──────── TASK INPUTS

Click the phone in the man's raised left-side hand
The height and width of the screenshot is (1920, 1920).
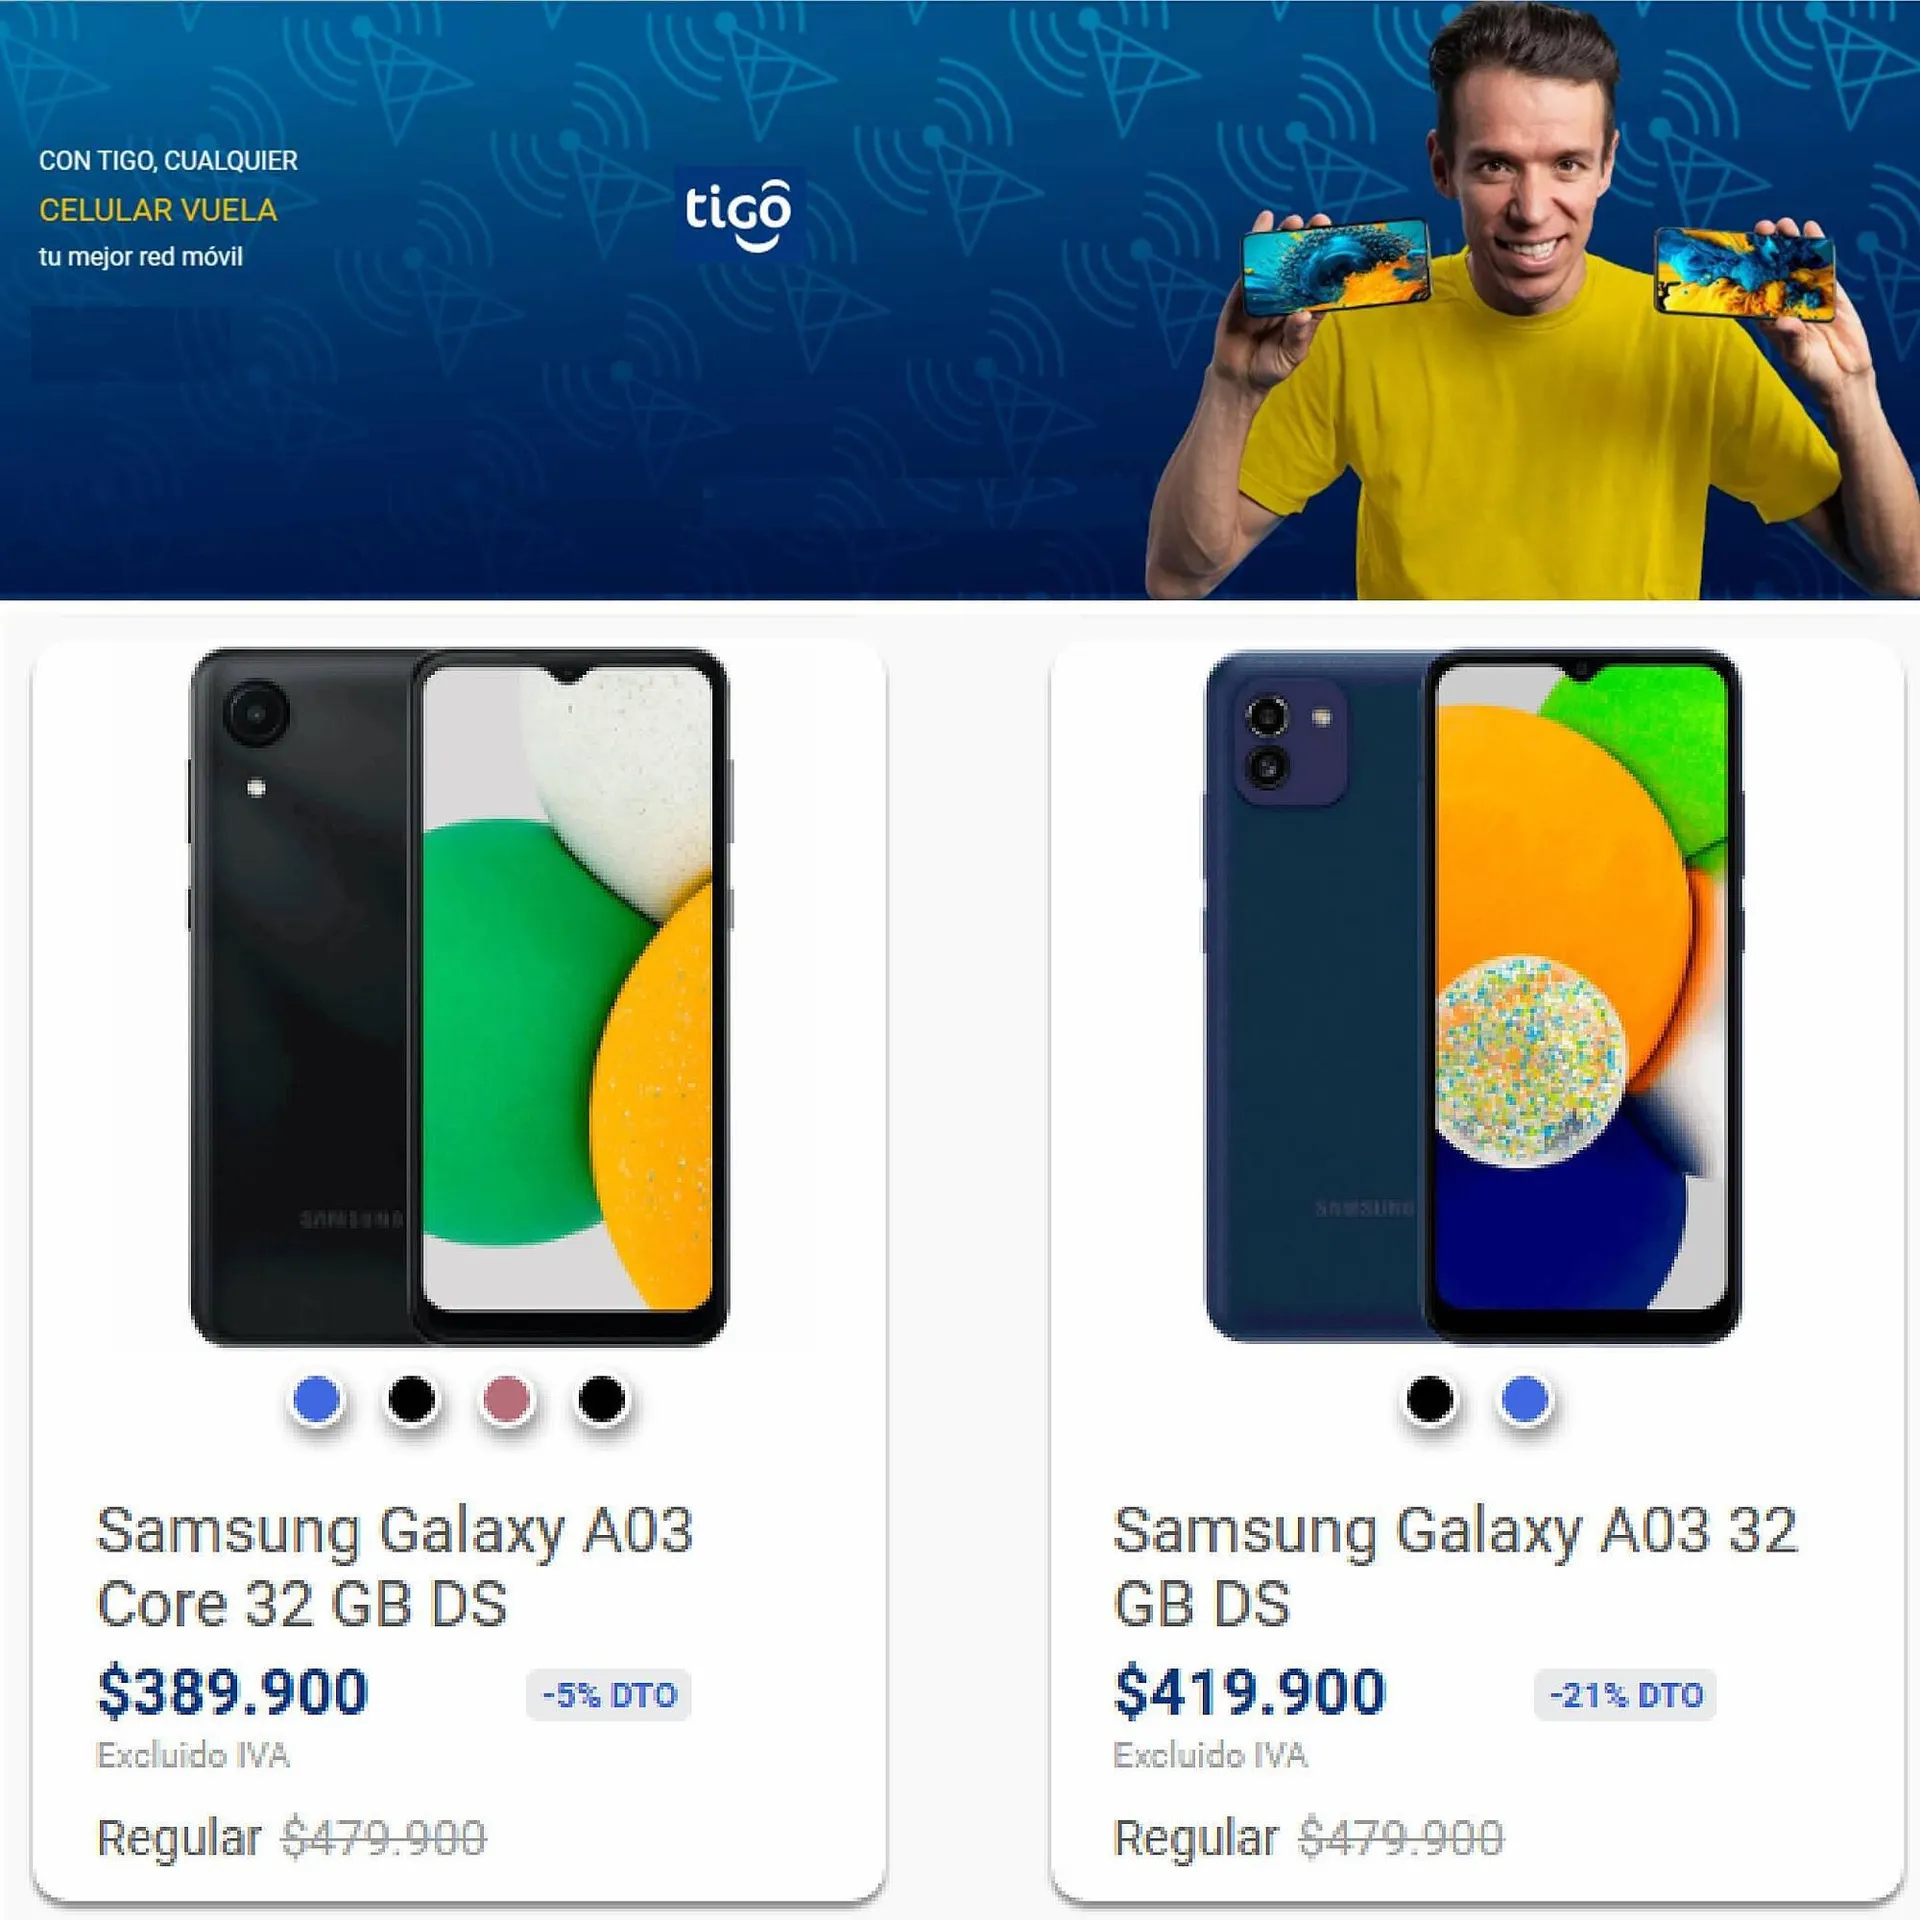[x=1335, y=265]
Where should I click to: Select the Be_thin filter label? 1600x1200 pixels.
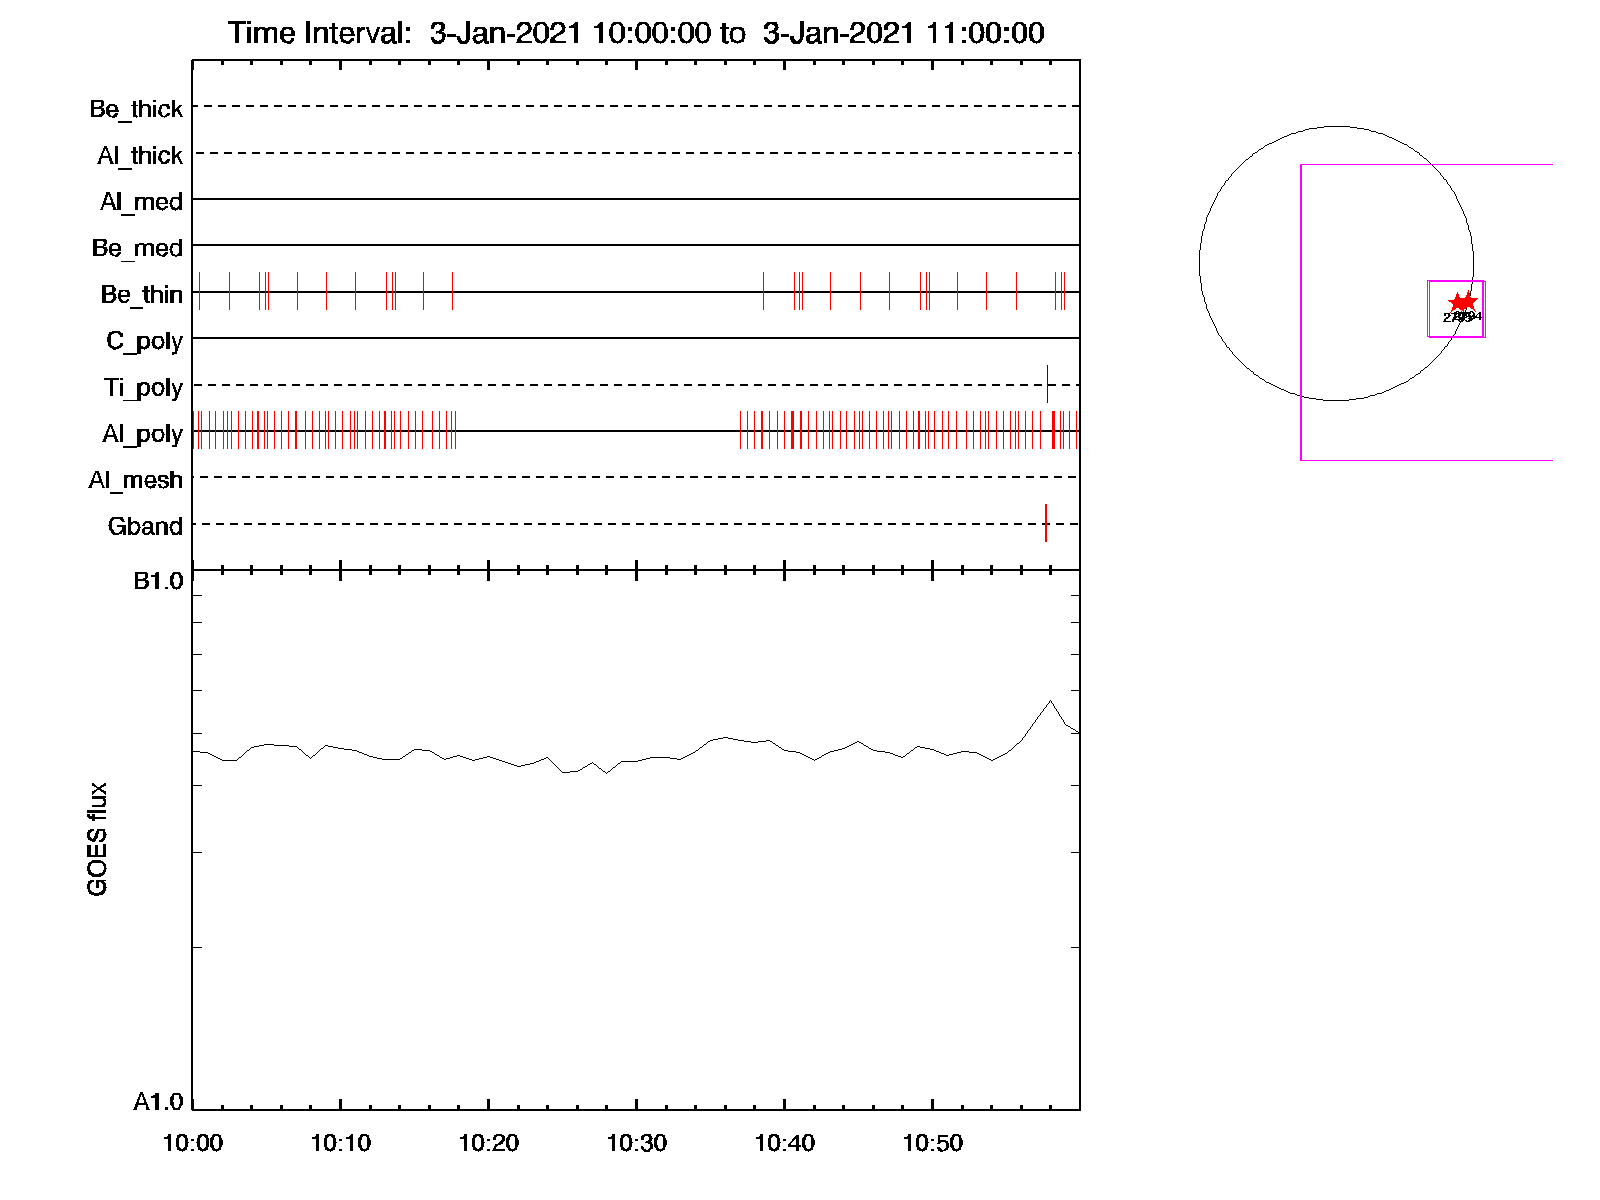point(141,295)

────────────────

TASK GOAL: A verbatim printout of the entries above is expected, free of pictures.

TASK SOLUTION:
Click the phone in the man's raised left-side hand
The height and width of the screenshot is (1920, 1920).
[x=1335, y=265]
Where should I click to: Select the Be_thin filter label? 1600x1200 pixels.
point(141,295)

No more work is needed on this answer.